A ministra esclareceu que, ao avaliar o transtorno vivido por consumidores que sofrem cobrança indevida de fatura já paga e o desligamento do celular, o STJ tem fixado o montante a título de danos morais em patamares substancialmente inferiores. Andrighi lembrou processo julgado em 2007 pela Quarta Turma, que reduziu a indenização de R$ 30 mil para R$ 7 mil, considerando as peculiaridades do caso (REsp 871.628).

Em outro caso citado pela ministra, a Quarta Turma, em 2004, considerou razoável a indenização de 15 salários mínimos arbitrada na segunda instância em situação semelhante à julgada. A Turma considerou que o bloqueio do aparelho celular (por três vezes), associado à cobrança de débito já quitado, enseja a ocorrência de danos morais suscetíveis de reparação (REsp 590.753).

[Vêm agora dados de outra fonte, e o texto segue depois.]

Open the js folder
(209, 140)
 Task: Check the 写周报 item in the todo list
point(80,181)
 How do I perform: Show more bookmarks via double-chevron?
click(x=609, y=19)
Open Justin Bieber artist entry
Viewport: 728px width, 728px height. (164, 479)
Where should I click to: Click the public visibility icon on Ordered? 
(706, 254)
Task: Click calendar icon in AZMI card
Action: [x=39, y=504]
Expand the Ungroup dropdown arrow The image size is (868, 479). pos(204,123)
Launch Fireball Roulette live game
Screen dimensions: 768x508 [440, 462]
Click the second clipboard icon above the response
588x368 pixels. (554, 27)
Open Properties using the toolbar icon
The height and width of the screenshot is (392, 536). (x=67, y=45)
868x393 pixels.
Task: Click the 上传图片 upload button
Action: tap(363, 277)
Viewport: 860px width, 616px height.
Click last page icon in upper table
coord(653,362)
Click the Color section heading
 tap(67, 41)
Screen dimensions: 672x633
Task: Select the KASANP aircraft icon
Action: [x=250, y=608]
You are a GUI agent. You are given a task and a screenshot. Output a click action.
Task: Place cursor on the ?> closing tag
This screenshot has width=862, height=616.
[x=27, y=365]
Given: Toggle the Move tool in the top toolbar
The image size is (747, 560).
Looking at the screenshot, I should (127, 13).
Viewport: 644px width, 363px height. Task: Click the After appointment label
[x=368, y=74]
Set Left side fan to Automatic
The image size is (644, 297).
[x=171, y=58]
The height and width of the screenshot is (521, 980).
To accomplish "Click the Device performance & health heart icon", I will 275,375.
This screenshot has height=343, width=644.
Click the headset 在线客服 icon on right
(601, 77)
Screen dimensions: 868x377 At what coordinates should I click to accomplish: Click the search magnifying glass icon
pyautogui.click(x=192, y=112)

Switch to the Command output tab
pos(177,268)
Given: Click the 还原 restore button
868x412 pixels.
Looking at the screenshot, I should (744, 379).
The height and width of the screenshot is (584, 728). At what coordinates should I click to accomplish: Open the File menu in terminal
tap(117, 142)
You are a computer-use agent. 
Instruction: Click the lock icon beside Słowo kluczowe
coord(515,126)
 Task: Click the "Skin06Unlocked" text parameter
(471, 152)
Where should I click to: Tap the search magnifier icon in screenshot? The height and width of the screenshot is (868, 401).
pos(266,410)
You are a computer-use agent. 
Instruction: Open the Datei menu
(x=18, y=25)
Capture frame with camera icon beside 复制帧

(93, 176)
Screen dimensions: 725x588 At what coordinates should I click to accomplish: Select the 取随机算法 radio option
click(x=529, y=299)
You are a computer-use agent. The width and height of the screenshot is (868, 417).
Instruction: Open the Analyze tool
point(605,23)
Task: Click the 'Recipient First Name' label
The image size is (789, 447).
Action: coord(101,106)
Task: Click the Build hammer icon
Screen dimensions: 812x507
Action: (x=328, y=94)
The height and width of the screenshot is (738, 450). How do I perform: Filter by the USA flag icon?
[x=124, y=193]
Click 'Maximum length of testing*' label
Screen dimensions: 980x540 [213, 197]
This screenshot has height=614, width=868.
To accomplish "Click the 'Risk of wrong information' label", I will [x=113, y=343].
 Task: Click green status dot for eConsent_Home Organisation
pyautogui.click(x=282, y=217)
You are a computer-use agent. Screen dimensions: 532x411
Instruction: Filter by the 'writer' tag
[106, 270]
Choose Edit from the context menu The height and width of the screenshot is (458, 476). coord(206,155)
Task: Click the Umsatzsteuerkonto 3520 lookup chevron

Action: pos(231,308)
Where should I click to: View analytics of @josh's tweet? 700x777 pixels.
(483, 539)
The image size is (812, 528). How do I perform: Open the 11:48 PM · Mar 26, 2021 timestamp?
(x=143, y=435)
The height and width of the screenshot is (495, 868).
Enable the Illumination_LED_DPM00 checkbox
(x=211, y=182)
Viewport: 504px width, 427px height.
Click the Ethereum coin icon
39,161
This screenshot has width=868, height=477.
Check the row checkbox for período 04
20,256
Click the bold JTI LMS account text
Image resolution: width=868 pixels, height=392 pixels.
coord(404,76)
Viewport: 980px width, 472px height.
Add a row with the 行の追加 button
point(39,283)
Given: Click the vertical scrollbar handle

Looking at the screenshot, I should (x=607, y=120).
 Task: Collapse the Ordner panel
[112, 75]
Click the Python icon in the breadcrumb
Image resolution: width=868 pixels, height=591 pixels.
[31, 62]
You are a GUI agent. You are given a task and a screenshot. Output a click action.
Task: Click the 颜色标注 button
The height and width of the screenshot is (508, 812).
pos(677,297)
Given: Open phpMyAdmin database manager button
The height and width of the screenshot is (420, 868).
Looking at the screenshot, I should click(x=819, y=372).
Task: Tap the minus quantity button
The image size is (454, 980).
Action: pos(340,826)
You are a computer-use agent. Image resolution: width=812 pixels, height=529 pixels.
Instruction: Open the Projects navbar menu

A relatora observou que é preciso levar em conta que a cobrança indevida enviada à cliente não resultou em inscrição nos órgãos de proteção ao crédito, o que minimiza a repercussão negativa. No caso, em 1999, a cliente da Amazônia Celular, apesar de estar com os pagamentos das faturas em dia, teve o serviço de telefonia suspenso por duas vezes. Numa delas, teria sofrido com o prejuízo porque anunciou um carro para venda em classificados, divulgando o número da linha indevidamente bloqueada.

A ministra, por fim, ponderou que “os danos morais servem como espécie de recompensa à vítima e efeito pedagógico ao causador do dano, guardadas as proporções econômicas das partes”. Para Andrighi, o novo valor assegura à lesada justa reparação, sem incorrer em enriquecimento sem causa.